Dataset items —
_____
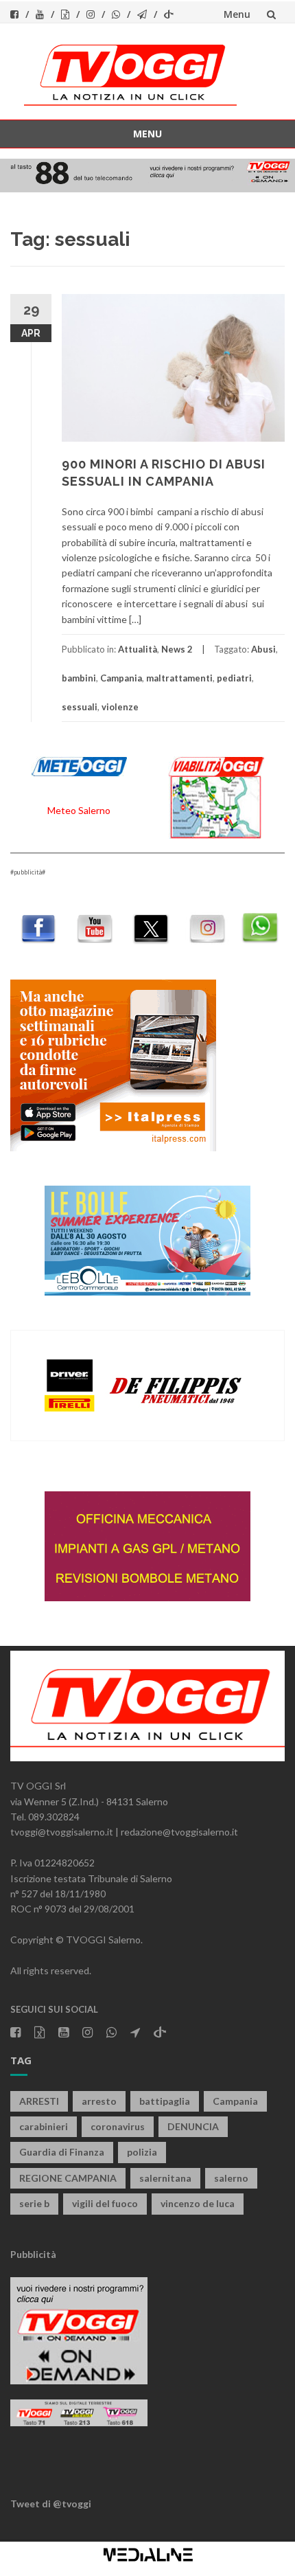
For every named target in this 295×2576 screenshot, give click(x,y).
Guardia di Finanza (61, 2152)
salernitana (165, 2178)
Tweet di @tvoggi (50, 2503)
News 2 (177, 649)
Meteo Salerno (78, 810)
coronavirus (118, 2126)
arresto (99, 2101)
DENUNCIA (193, 2126)
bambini (79, 678)
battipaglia (164, 2101)
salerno (231, 2178)
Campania (121, 678)
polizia (142, 2152)
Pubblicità (33, 2254)
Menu (237, 14)
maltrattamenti (179, 678)
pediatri (234, 678)
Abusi (263, 649)
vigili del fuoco (105, 2203)
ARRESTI (39, 2101)
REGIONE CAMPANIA (68, 2178)
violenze (120, 706)
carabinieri (43, 2126)
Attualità (137, 649)
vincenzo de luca (198, 2203)
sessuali (79, 706)
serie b (34, 2203)
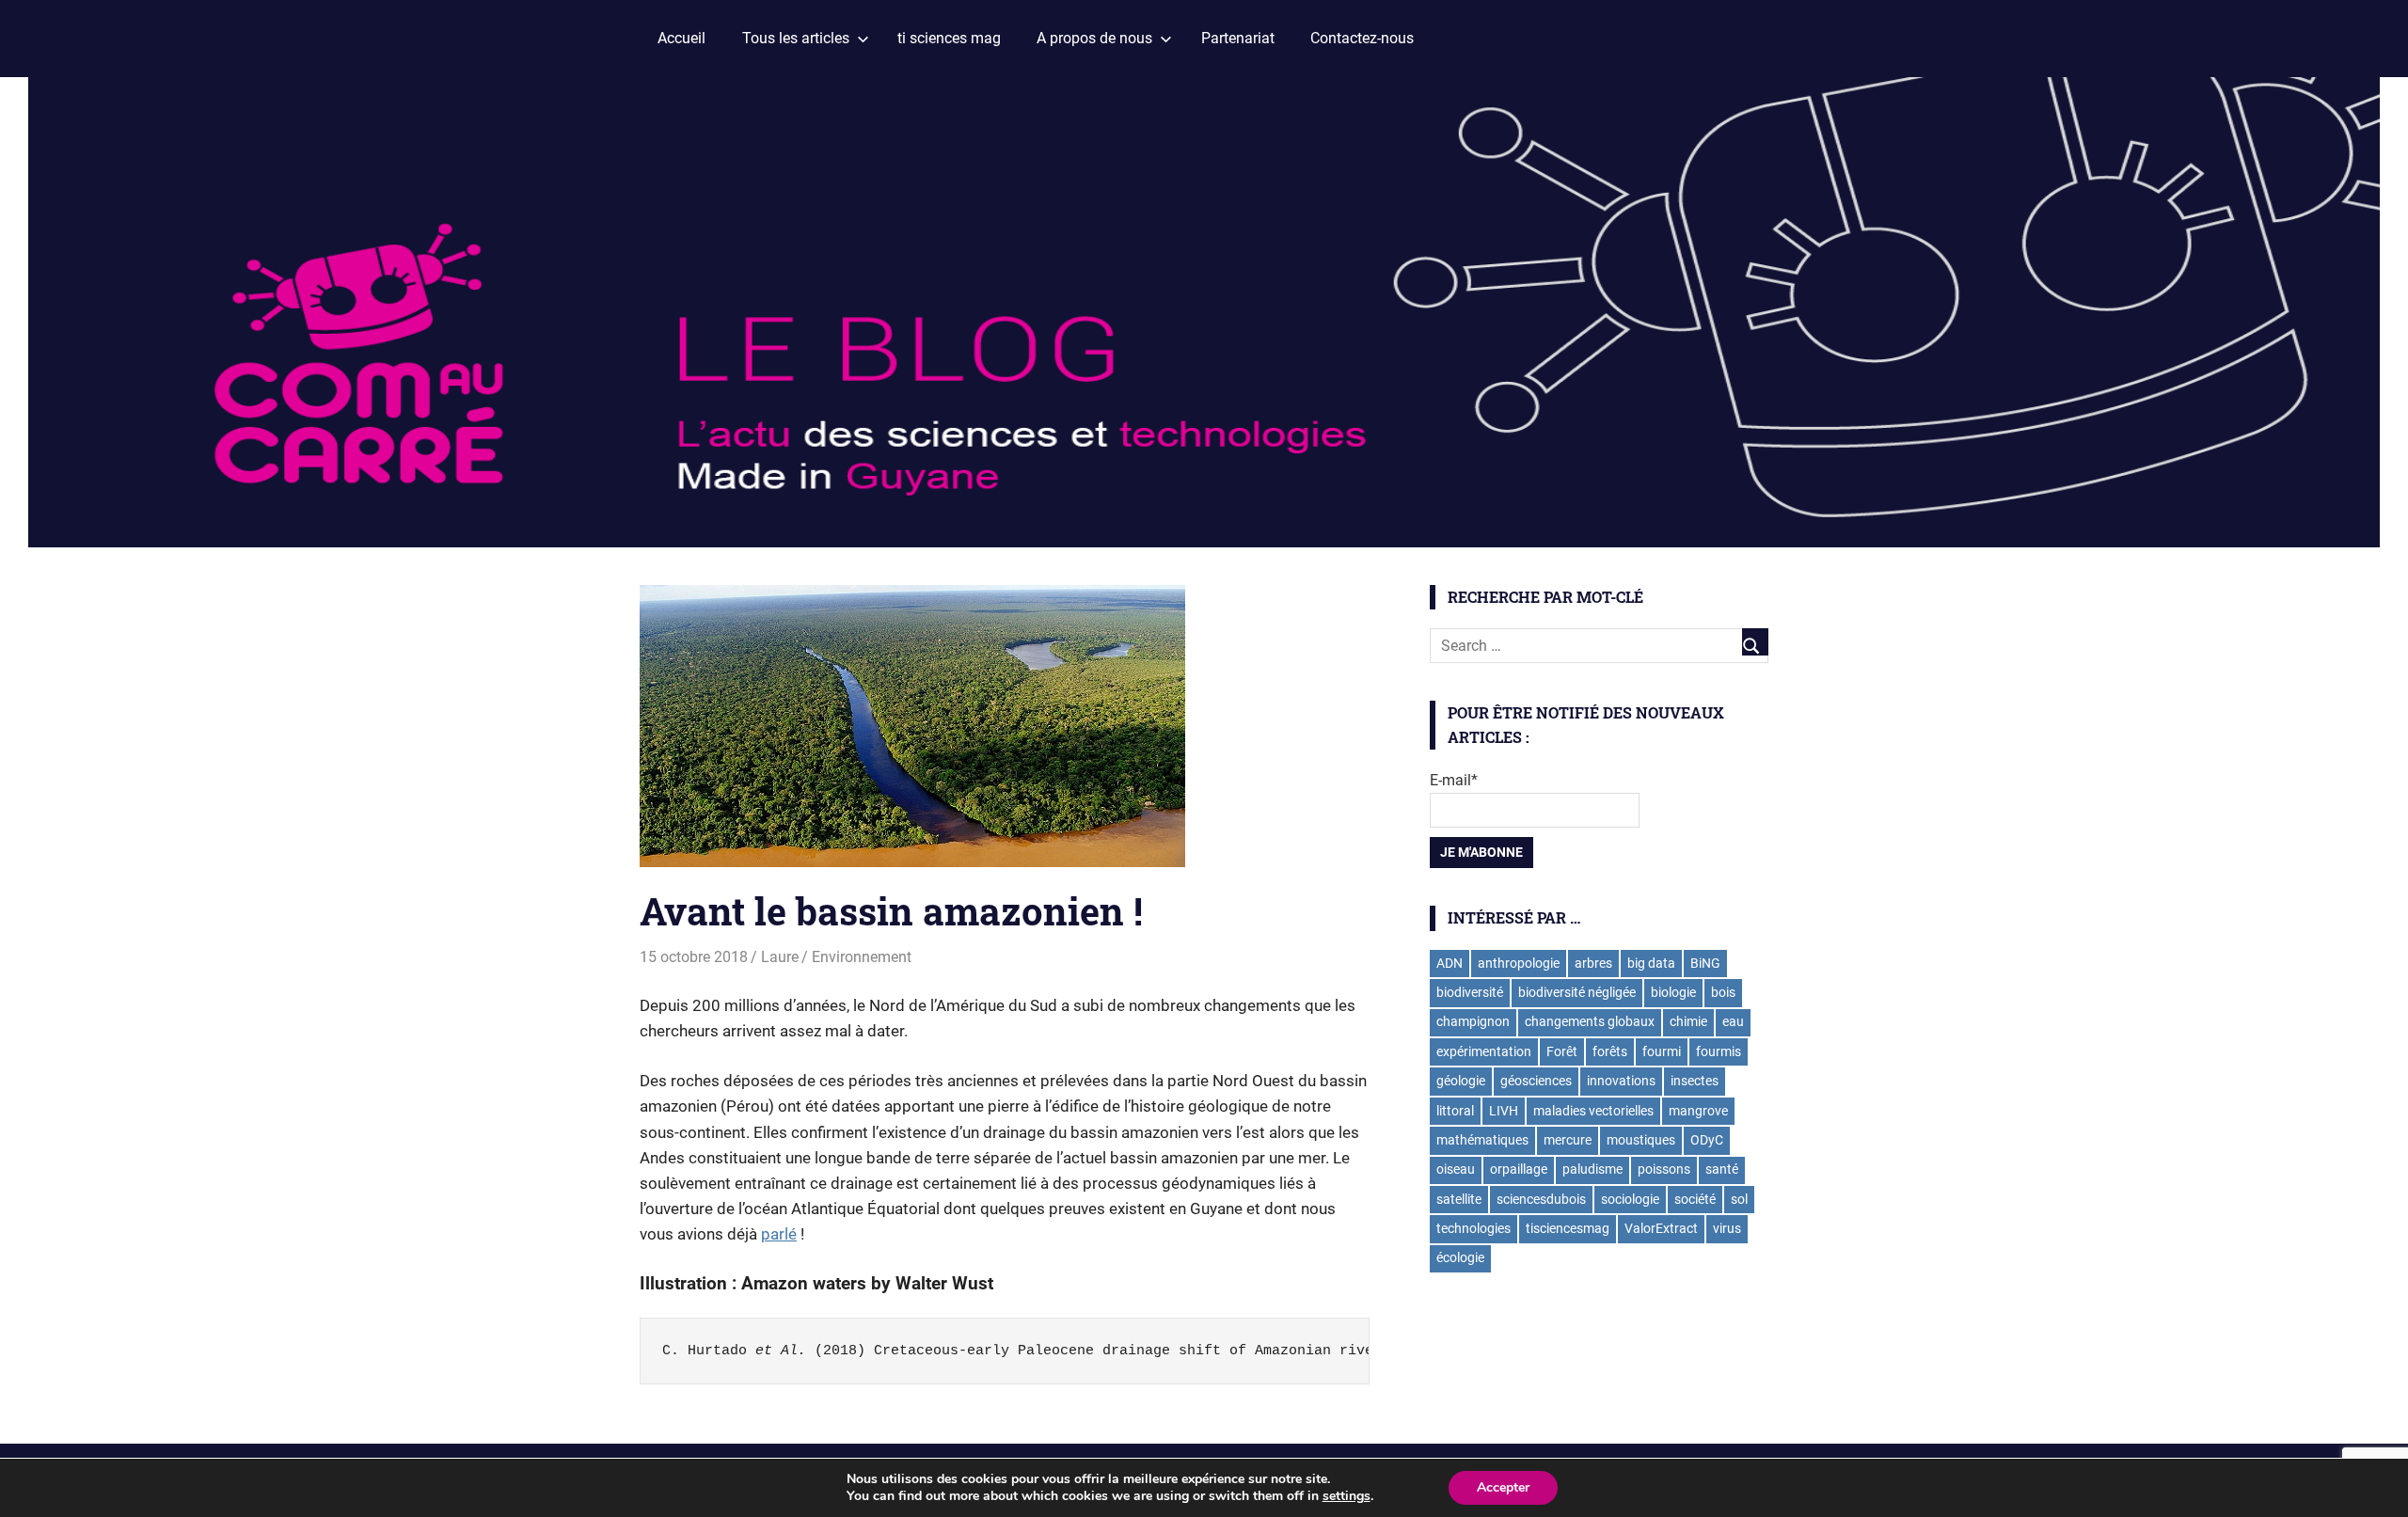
_____
TASK DETAILS — Quote exactly, and nothing besides, the lines from the one with "pediatri (234, 678)" through the end of the records above; include both ends and omit the pictures.

SOLUTION FOR THIS TASK —
pediatri (234, 678)
Abusi (263, 649)
vigili del fuoco (105, 2203)
ARRESTI (39, 2101)
REGIONE CAMPANIA (68, 2178)
violenze (120, 706)
carabinieri (43, 2126)
Attualità (137, 649)
vincenzo de luca (198, 2203)
sessuali (79, 706)
serie b (34, 2203)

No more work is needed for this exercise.